Structured summary: The outgoing agent writes a summary of what it did, what it learned, and what remains. The incoming agent reads this as its starting context.

## Session Summary (2026-02-21 14:30)
- Task: Debug production connection timeouts
- Root cause: Connection pool exhausted (pool_size=5, max_overflow=0)
- Fix applied: Updated pool_size to 20, max_overflow to 10 in terraform/modules/rds/variables.tf
- Remaining: Deploy change to production (terraform apply pending approval)

Shared state file: Both agents read and write to a common state file. Works for multi-agent systems where agents collaborate asynchronously.

Message passing: The outgoing agent sends a structured message with task state, decisions made, and open questions. This is the pattern used in multi-agent frameworks with explicit handoff protocols.

Memory Decay#

Not everything should be remembered forever. A debugging session from six months ago is rarely relevant. Memory decay prevents noise from accumulating.
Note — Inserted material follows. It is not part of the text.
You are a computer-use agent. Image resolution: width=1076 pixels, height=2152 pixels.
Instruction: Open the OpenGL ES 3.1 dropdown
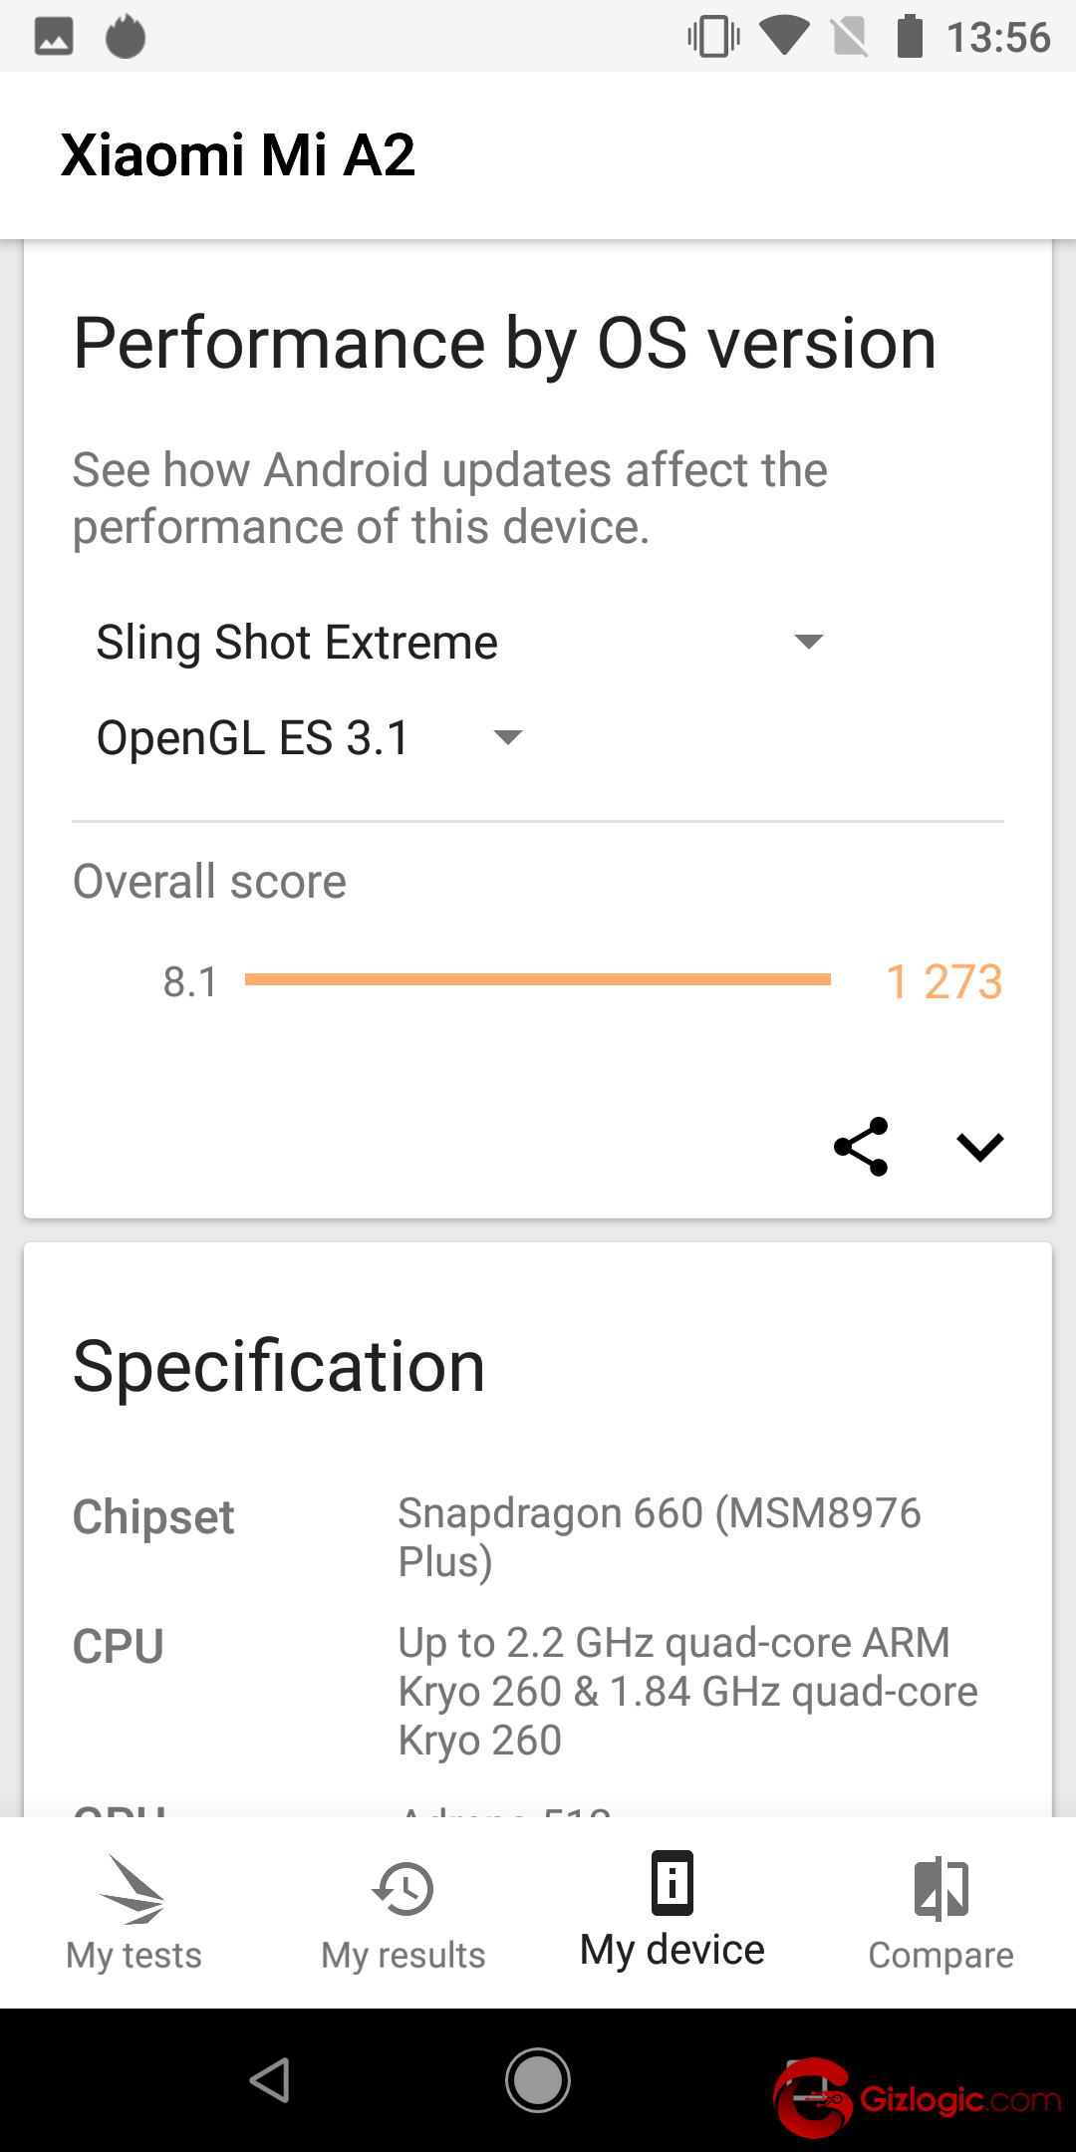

  • TTL (Time-to-Live): Memories expire after a set period. Episodic memories might expire after 30 days. Project facts persist indefinitely.
  • Relevance scoring: Track how often a memory is retrieved. Memories that are never accessed decay in priority.
  • Explicit pruning: Periodically review stored memories and remove outdated ones. “The staging cluster runs Kubernetes 1.27” is wrong if you upgraded to 1.29.

Common Mistakes#

Storing too much: Every conversation turn, every tool result, every file read. The memory fills with noise and retrieval degrades. Store conclusions and decisions, not raw data.

Storing too little: Only keeping what the user explicitly asks to remember. The agent misses learnable patterns – recurring errors, preferred approaches, project conventions.

No organization: Dumping everything into a flat list. Without categories or keys, retrieval becomes a search through noise. Structure your memory from the start, even if it is just section headers in a markdown file.

Ignoring privacy: Storing API keys or personal information in plain-text memory. Enforce rules about what is never persisted programmatically, not by convention.